- [Assignment]:
Collect all lines containing the word "will" from the data.

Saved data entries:
---*---
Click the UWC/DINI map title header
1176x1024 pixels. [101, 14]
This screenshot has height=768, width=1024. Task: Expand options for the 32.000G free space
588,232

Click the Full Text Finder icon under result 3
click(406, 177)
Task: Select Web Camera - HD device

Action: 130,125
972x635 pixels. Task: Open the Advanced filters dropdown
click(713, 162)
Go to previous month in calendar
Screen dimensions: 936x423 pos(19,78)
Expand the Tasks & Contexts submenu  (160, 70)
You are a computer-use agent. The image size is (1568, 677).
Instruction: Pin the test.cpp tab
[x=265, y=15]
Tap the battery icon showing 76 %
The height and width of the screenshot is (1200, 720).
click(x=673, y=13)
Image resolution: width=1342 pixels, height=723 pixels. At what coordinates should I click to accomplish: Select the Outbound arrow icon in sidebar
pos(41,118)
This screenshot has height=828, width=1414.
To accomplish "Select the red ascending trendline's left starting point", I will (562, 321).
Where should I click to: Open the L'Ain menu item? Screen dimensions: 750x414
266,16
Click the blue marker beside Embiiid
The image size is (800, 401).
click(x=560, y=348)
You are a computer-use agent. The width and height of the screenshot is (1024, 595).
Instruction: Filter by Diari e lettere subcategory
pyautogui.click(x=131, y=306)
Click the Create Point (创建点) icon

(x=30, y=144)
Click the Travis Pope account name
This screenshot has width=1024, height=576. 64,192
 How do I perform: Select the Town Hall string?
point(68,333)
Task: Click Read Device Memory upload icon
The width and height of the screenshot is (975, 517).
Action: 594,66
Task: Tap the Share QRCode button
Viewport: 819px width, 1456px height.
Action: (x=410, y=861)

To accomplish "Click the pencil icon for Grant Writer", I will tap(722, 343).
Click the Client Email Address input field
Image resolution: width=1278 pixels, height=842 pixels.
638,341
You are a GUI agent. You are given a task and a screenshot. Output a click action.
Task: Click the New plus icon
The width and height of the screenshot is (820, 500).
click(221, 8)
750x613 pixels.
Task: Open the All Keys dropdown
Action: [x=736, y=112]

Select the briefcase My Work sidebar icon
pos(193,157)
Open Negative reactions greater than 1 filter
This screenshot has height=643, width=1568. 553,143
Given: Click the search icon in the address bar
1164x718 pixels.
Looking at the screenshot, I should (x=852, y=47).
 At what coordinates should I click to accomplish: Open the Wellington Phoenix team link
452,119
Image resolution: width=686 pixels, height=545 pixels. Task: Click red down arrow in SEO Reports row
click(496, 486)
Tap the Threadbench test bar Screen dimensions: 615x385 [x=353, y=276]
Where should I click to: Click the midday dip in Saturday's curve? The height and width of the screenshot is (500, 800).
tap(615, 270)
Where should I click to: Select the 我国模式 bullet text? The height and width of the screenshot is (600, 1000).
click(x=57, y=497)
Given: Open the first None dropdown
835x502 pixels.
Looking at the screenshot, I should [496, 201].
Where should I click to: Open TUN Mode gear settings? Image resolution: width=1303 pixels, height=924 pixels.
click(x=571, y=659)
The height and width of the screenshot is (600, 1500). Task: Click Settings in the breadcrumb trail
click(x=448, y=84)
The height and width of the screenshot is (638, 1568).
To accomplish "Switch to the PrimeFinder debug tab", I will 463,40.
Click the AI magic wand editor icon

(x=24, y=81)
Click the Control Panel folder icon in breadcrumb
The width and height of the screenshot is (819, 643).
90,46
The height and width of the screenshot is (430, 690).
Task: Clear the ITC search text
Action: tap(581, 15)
---*---
- [Exercise result]:
To accomplish "Select the red ascending trendline's left starting point", I will (562, 321).
To accomplish "Click the pencil icon for Grant Writer", I will tap(722, 343).
To accomplish "Switch to the PrimeFinder debug tab", I will 463,40.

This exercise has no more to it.